13. Miscellaneous Provisions.
     (a) All compensation paid to you under this Letter Agreement shall be subject to all applicable income tax, employment tax and other non-U.S. and U.S. federal, state and local tax withholdings and deductions.
     (b) This Letter Agreement constitutes the entire agreement between you and the Company with respect to the subject matter hereof and supercedes any and all prior agreements or understandings between you and the Company or any of its subsidiaries or affiliates with respect to the subject matter hereof, whether written or oral; provided, however, that this Letter Agreement shall not have any impact on any outstanding awards granted to you under any bonus, incentive or equity-based compensation plan of the Company, and shall not affect your participation in any such plan or other employee benefit of the Company (including, without limitation, the Change in Control Severance Plan), except in each case to the extent explicitly set forth in this Letter Agreement. Any amendment or termination of this Letter Agreement must be in writing and signed by you and the Company.

*Listed records:*
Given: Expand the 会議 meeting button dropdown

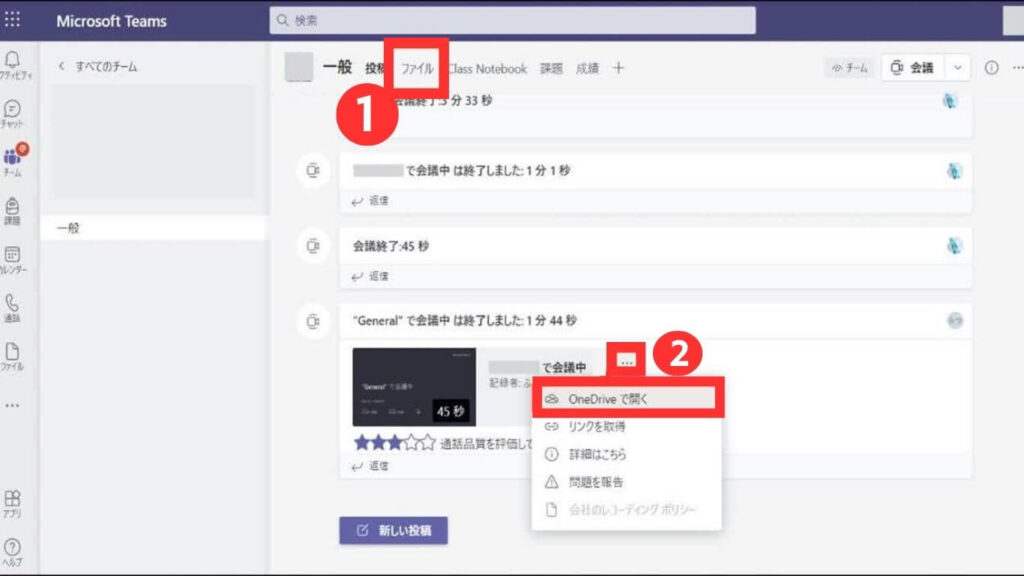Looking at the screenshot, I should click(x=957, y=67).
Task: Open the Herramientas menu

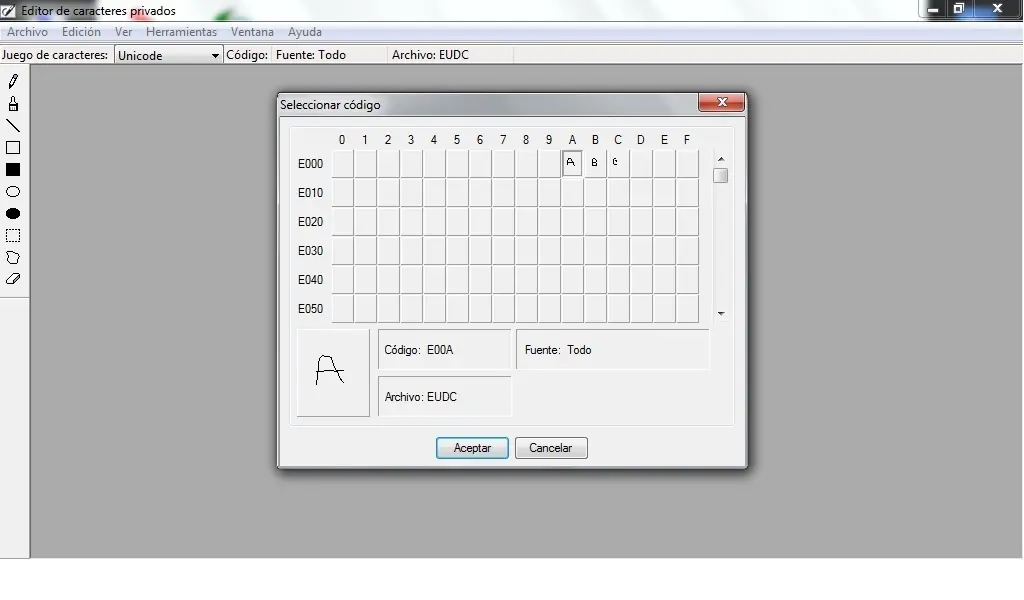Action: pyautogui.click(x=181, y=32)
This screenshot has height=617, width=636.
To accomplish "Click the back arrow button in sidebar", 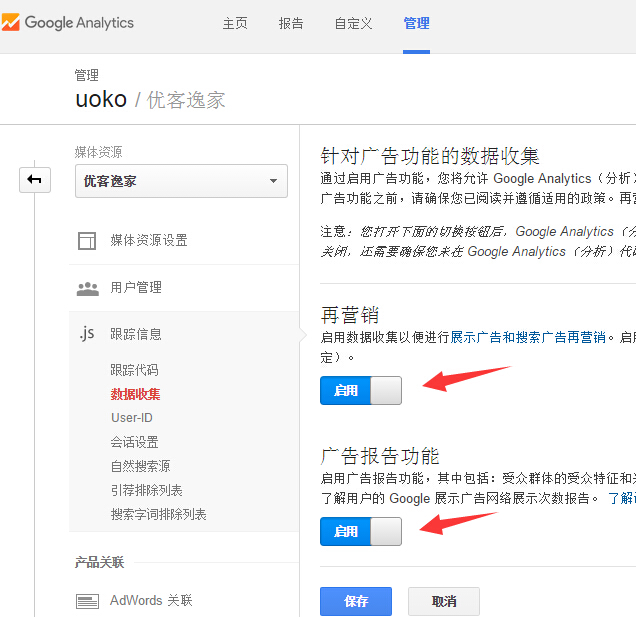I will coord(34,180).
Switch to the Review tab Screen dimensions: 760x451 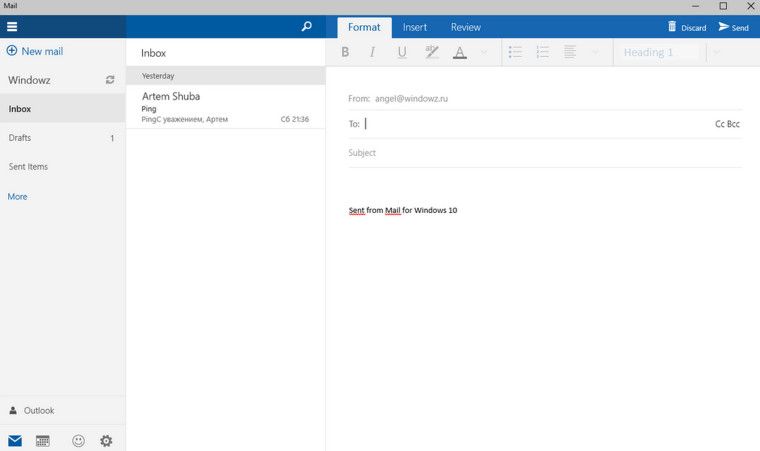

*Questions on the material:*
- 1) According to the letter agreement excerpt, what is required for any amendment or termination of the Letter Agreement?
- 2) Carry on the letter agreement excerpt from its final sentence.
The data above come from a source separate from the letter agreement excerpt.

*Exercise results:*
- 1) It must be in writing and signed by you and the Company.

- 2)
     (c) This Letter Agreement may be executed in any number of counterparts which together shall constitute but one agreement.
     (d) This Letter Agreement shall be binding on and inure to the benefit of the Company’s successors and permitted assigns and, in your case, your estate, heirs and legal representatives. Other than as provided herein, the rights and obligations described in this Letter Agreement may not be assigned by you without the prior written consent of the Company, and may not be assigned by the Company without your prior written consent.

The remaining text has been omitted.